Also she is a very smart person and could handle most jobs anywhere but with the current ecconomic conditions it will be difficult to find work of anyone that was the point I was getting at. Right now employers want the best not someone that has been out of the work force 17 years. I am glad you said what you do because you made me think for a minute on what I said and how I said it. I guess they are right we do think differently thats why I am hear and not at the mens site.


----------



## tryingtocope24 (Sep 27, 2009)

The leaving came quick, she has missed family but can go back anytime she needs it is only a plane flight away. Up until a week ago she still would engage in sex that she initiate. One day she is happy the next she is not. I have been told menapose can be bad for some I am not saying that is the only thing I am sure I have cause some pain but never ever intended too


----------



## tryingtocope24 (Sep 27, 2009)

Sent her a long letter yesterday explaining my feelings and how I feel we got to where we are at. She replyed that she will not comment until she goes to the councler next week to see what her problem is if any. She does not want any love notes or for me to say it. She just want s me to be here for the kids so thats what I am doing. But she ended the letter with love


----------



## Deejo (May 20, 2008)

I am about to give you the absolute best advice, that you probably will not take.

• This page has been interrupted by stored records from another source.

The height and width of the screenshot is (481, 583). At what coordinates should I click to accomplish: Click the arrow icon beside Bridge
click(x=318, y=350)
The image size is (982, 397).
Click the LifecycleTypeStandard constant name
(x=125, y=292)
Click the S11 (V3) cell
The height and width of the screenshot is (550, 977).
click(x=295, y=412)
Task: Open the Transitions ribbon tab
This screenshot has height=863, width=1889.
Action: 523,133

Leave her alone. Don't write her. Don't call her. Don't ask her where things stand. Don't read into everything she says, or does not say.

The more you pursue her and plead for, or demand answers - the less you will get and the further you will push her away.

That's simply the way it works. Completely counter-intuitive to the belief that if you bend over backwards and try to convince her how much she means to you, that she will willingly and lovingly come back. It won't happen that way. 

She has basically already said this to you. So, I am assuming that you very much want to preserve your marriage. If that is the case, then deal with your emotions in counseling. Take this time to focus on yourself - exactly like she is doing.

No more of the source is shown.